START TASK MATERIAL

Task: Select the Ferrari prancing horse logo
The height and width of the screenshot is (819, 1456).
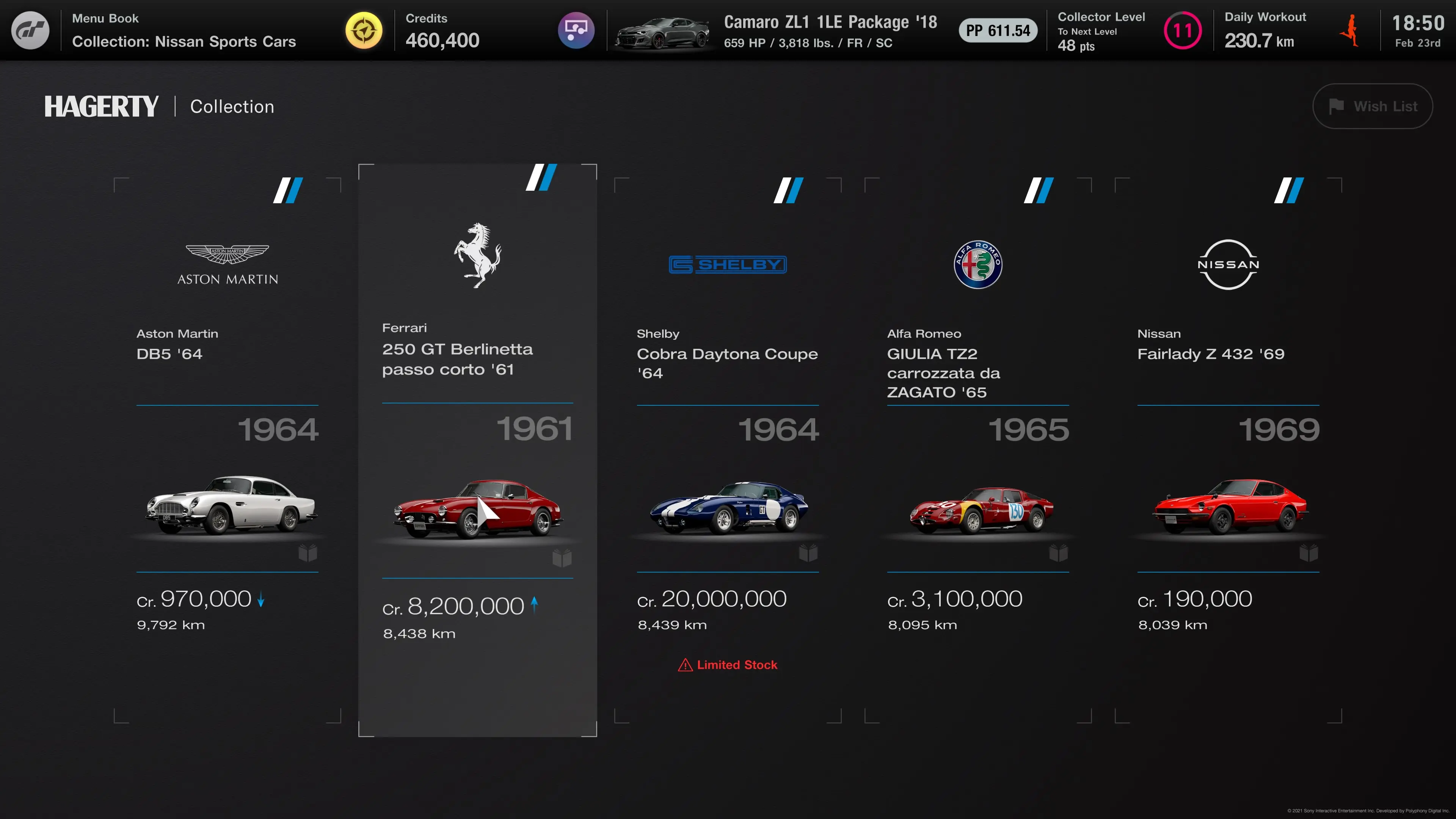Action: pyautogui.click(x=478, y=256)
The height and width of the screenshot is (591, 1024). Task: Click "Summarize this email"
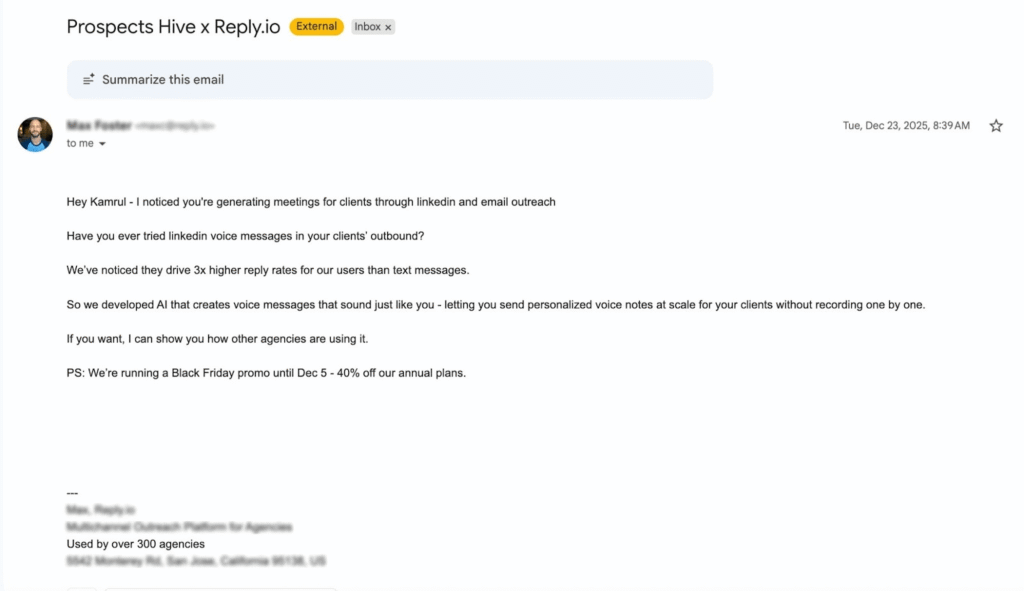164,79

END TASK MATERIAL

_TASK ITEM_.
Skip the pictures and retype exactly the lines from the one that contains "The height and width of the screenshot is (591, 1024)." to the last line of the records.

_ANSWER TO THIS PROBLEM_.
The height and width of the screenshot is (591, 1024). Task: Click "Summarize this email"
164,79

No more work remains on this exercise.